Secondo la Procura, guidata da Camillo Falvo, avrebbero fatto mancare “opere necessarie al servizio pubblico”, anche “omettendo il servizio di spazzamento, scerbamento e ritiro dei rifiuti”

Un avviso di conclusione indagini preliminari è notificato nei giorni scorsi ai vertici della ditta Ecocar, che si occupa della gestione dei rifiuti nel territorio comunale di Vibo Valentia. Secondo quanto riporta la Gazzetta del Sud, quest’oggi, gli indagati sono: Pietro Dominici, legale rappresentante di Ecocar; Francesco Deodati, capo area dei cantieri; Antonio Natoli, preposto alla gestione tecnica e responsabile del cantiere vibonese; e Carmine Orlando, direttore dell’unità territoriale. Tutti, si legge nelle colonne della Gazzetta, sono indagati in concorso per inadempimento di contratti di pubbliche forniture.
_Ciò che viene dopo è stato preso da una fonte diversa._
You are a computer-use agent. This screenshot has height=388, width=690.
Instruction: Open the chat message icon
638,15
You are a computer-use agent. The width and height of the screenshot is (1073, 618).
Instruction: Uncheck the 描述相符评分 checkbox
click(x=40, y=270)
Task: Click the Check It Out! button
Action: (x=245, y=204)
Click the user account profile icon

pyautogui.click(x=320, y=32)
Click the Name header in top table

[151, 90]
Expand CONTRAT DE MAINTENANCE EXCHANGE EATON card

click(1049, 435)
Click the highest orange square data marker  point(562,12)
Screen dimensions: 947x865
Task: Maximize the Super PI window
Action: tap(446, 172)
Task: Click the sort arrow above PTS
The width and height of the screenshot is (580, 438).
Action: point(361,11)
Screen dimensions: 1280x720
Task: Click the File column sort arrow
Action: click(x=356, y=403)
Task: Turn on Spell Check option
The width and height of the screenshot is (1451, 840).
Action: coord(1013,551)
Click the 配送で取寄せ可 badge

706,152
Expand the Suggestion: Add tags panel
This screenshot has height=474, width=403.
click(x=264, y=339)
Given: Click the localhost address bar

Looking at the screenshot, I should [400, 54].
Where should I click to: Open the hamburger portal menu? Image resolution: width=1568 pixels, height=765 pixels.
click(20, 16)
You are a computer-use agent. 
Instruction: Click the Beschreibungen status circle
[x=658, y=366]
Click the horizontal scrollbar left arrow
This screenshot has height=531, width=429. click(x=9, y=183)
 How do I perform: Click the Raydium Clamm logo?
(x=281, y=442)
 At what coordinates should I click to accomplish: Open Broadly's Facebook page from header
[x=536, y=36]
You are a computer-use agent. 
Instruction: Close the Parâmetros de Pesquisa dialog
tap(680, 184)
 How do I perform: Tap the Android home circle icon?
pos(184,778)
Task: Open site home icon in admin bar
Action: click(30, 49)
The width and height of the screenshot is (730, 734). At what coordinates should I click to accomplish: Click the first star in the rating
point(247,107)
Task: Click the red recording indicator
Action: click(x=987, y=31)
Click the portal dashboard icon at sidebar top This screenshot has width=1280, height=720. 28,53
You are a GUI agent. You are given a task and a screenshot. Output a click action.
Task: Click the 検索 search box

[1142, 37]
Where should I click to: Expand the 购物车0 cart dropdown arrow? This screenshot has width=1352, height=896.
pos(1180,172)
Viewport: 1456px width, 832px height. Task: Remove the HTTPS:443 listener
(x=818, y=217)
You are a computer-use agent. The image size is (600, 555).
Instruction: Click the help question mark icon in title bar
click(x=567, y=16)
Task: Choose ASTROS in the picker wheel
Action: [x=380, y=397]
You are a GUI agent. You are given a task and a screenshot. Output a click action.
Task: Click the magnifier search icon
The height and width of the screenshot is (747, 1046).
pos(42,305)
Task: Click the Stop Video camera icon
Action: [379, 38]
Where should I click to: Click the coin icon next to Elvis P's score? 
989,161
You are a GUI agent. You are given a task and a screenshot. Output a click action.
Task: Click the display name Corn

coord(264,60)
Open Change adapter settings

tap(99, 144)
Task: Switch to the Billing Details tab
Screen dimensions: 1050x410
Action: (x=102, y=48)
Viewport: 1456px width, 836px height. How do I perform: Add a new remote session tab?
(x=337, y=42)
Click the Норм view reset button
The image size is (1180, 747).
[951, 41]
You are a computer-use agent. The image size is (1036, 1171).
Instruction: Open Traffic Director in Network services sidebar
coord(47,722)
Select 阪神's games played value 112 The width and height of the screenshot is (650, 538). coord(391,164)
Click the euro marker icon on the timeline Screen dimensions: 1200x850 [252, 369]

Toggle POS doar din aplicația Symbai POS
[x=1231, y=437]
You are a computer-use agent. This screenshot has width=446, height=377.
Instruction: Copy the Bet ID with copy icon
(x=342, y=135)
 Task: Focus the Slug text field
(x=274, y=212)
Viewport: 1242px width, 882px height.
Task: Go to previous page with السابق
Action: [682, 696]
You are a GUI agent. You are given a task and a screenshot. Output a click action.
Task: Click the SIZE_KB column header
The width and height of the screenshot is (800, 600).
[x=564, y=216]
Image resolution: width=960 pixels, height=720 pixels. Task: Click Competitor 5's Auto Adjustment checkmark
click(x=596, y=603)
Ai quattro, infatti, la Procura di Vibo – guidata da Camillo Falvo – contesta il mancato rispetto degli obblighi contrattuali con il Comune di Vibo, a seguito dell’accordo entrato in vigore dall’11 settembre 2020.  In questo modo – si legge sempre nell’esclusiva riportata dalla Gazzetta – secondo gli inquirenti avrebbero fatto “mancare opere necessarie al servizio pubblico integrato di igiene urbana comunale” in particolare “omettendo il servizio di spazzamento, scerbamento e ritiro dei rifiuti” o eseguendo “in maniera difforme e inadeguato rispetto a quanto contrattualmente previsto”. Le indagini potrebbero essere partite a novembre scorso, quando il sindaco di Vibo, Maria Limardo, aveva denunciato in Procura i “gravi inadempimenti della Ecocar”. Presentate in Procura anche diverse segnalazioni del coordinatore del sindacato Confasila Gianni Patania.